** Opening Information given block **
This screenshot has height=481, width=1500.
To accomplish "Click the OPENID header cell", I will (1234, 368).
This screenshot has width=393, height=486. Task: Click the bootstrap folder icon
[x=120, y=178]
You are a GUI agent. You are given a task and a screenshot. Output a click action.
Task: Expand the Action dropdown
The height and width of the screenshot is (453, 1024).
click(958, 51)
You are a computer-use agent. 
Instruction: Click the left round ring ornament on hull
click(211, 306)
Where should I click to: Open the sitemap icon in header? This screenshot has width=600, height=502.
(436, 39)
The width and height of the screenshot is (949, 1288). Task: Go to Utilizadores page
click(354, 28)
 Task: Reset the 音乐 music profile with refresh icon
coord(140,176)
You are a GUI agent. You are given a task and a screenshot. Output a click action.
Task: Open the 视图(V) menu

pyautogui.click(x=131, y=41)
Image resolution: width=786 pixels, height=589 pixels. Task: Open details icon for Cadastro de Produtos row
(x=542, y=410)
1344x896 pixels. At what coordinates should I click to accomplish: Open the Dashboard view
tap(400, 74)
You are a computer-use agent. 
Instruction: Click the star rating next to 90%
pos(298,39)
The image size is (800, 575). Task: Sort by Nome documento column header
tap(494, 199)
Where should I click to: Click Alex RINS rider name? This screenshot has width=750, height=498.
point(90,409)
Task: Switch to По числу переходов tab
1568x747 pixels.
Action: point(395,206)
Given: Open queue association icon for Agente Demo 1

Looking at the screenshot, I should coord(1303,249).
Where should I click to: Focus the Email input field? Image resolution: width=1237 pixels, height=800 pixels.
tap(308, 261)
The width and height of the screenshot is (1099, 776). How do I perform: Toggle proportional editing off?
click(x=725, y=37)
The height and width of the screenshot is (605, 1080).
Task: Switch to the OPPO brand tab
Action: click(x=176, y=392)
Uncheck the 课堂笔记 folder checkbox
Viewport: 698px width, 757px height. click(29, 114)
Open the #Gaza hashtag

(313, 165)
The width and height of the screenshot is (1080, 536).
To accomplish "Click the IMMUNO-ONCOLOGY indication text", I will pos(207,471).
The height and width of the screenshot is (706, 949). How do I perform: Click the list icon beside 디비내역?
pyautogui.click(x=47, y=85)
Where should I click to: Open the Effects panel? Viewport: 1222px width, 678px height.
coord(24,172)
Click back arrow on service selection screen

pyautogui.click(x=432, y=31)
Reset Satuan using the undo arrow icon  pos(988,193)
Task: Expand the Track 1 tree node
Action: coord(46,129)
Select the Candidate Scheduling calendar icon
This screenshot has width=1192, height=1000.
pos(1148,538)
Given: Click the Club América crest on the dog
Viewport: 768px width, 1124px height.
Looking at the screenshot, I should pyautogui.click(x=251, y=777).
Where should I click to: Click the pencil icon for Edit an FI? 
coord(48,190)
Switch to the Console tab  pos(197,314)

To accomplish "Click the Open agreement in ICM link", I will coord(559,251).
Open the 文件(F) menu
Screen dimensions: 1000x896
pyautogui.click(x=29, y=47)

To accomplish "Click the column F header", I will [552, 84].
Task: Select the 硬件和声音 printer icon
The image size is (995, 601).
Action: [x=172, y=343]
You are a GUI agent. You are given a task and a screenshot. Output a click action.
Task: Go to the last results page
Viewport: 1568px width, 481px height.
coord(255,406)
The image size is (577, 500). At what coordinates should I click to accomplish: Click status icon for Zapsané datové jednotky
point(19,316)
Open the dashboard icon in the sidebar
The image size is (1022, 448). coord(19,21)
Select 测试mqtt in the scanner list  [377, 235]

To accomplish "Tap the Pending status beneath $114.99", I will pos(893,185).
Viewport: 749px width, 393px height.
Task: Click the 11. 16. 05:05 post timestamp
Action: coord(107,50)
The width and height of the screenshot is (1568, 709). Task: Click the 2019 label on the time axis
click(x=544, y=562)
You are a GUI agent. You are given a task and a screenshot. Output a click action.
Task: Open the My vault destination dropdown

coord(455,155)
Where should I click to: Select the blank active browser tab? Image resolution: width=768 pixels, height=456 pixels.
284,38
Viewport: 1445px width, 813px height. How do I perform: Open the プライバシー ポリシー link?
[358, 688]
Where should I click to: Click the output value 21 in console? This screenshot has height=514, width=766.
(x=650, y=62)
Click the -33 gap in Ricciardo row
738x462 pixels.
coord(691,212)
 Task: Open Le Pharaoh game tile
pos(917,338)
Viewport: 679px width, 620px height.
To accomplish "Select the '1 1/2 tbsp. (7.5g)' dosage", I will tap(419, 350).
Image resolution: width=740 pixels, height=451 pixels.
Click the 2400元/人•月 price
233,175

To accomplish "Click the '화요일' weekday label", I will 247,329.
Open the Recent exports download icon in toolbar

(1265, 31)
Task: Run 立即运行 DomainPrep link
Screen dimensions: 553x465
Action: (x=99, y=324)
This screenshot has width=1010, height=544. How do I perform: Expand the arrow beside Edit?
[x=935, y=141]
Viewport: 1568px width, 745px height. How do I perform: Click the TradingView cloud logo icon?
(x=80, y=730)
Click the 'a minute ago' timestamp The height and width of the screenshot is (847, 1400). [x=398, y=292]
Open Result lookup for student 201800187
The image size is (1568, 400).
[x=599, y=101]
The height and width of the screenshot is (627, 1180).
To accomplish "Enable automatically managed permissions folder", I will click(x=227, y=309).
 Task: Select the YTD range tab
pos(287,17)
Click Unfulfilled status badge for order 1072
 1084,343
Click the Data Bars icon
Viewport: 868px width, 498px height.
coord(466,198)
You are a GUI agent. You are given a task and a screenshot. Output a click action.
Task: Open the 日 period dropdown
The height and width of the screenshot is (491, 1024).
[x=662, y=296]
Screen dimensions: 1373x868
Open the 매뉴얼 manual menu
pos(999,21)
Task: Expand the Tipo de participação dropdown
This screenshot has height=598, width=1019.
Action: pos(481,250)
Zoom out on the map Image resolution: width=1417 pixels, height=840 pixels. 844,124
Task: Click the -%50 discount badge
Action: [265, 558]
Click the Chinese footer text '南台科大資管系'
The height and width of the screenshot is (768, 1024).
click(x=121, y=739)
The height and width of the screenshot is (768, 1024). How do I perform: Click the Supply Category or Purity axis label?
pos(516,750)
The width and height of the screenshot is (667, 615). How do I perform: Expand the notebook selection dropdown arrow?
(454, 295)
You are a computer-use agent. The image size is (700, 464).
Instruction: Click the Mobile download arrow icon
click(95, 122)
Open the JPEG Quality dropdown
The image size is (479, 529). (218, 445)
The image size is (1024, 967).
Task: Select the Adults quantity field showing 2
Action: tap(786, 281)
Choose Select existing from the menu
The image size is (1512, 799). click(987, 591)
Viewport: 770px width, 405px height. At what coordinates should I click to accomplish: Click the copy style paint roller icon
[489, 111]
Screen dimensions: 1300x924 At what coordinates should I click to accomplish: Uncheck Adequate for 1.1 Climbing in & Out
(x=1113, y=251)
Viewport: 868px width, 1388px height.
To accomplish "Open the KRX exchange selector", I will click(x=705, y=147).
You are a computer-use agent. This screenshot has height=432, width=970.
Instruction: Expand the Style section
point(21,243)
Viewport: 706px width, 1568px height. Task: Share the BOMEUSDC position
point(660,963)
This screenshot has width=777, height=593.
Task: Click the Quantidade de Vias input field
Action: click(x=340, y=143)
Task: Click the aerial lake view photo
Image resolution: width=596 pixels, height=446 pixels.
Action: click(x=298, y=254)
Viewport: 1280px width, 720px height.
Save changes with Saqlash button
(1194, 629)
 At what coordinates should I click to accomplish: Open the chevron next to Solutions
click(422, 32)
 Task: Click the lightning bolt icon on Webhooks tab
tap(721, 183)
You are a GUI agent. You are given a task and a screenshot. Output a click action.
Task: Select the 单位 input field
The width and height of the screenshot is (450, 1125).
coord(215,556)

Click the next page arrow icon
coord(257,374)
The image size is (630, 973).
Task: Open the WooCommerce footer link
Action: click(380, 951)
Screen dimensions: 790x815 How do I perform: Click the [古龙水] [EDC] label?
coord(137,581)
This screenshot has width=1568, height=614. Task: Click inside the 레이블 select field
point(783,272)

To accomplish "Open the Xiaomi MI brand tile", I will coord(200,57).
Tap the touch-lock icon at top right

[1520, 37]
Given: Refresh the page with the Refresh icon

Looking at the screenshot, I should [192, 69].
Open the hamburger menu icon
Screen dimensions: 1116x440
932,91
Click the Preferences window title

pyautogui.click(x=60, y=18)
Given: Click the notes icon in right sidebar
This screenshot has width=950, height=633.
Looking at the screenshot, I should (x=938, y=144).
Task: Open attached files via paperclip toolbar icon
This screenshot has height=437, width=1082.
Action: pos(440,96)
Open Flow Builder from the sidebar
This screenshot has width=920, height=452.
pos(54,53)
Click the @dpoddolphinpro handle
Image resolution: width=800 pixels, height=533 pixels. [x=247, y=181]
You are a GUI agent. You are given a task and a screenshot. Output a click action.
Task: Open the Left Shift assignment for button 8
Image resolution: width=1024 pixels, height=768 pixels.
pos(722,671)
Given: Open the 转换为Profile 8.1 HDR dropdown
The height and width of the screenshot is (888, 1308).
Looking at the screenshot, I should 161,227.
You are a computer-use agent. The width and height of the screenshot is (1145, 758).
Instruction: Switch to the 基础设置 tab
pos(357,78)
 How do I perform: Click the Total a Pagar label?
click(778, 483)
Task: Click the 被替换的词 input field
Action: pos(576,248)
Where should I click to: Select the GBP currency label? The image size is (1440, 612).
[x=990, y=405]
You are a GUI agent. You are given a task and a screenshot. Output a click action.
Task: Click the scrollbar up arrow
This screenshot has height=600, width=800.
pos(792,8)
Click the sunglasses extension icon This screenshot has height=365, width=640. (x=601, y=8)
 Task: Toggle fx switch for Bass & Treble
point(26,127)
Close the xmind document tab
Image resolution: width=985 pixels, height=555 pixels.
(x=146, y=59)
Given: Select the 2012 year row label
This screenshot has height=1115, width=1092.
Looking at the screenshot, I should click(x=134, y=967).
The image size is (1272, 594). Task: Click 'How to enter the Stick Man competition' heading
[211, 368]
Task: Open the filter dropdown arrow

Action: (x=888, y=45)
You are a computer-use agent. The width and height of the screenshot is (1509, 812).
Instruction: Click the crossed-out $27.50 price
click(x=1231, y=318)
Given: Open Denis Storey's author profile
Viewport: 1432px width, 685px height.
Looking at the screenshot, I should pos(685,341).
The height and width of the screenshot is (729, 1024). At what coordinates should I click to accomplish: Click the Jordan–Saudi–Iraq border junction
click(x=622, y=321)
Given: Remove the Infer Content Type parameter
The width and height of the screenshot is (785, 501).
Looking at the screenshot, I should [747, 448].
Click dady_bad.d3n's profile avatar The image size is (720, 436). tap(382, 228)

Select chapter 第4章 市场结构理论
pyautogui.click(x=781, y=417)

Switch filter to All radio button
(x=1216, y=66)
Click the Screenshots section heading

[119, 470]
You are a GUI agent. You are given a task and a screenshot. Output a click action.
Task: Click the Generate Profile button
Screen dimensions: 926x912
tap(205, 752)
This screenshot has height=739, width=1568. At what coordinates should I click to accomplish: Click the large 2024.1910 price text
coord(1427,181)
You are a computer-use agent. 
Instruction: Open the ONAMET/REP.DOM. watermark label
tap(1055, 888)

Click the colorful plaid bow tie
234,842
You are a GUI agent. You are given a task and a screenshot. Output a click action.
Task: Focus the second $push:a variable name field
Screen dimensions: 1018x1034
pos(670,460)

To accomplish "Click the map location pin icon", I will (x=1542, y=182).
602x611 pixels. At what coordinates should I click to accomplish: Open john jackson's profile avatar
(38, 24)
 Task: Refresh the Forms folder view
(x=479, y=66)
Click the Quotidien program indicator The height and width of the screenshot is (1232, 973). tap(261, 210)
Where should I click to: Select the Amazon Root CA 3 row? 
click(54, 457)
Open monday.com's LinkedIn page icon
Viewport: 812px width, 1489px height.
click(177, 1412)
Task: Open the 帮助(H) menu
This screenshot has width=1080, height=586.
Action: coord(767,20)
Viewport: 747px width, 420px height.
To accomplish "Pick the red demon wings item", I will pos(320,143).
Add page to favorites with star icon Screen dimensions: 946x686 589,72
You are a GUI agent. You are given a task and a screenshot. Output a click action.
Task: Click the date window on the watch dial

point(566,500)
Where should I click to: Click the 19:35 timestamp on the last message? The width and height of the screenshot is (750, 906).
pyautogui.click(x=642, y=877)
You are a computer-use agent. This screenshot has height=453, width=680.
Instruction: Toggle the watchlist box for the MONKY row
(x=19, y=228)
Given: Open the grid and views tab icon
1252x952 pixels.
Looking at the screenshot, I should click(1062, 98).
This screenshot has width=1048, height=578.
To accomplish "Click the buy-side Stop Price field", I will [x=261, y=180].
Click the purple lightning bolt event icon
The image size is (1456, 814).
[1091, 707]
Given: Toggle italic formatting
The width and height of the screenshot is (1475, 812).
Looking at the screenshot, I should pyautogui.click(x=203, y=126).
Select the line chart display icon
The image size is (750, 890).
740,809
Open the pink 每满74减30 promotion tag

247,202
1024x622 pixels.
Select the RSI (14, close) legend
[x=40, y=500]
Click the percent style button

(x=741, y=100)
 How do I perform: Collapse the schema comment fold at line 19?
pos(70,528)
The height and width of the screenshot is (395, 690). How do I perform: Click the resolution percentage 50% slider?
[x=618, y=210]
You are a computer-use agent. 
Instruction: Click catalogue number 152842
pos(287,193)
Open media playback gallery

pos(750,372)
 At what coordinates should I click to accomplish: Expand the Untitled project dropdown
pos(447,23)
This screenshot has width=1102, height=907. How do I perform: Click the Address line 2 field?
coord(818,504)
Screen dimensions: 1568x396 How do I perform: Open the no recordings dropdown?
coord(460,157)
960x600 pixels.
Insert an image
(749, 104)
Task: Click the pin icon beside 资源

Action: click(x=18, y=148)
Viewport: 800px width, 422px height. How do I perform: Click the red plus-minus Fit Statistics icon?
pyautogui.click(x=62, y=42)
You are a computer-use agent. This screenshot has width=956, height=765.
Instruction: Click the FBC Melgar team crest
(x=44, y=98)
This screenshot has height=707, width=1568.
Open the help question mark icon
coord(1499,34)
** Closing Information given block **
(What to work on): Within the material above, extract exactly the lines that start at the line containing "Switch filter to All radio button" and stop after the line containing "Task: Focus the", and only those.

(Task solution):
Switch filter to All radio button
(x=1216, y=66)
Click the Screenshots section heading

[119, 470]
You are a GUI agent. You are given a task and a screenshot. Output a click action.
Task: Click the Generate Profile button
Screen dimensions: 926x912
tap(205, 752)
This screenshot has height=739, width=1568. At what coordinates should I click to accomplish: Click the large 2024.1910 price text
coord(1427,181)
You are a computer-use agent. 
Instruction: Open the ONAMET/REP.DOM. watermark label
tap(1055, 888)

Click the colorful plaid bow tie
234,842
You are a GUI agent. You are given a task and a screenshot. Output a click action.
Task: Focus the second $push:a variable name field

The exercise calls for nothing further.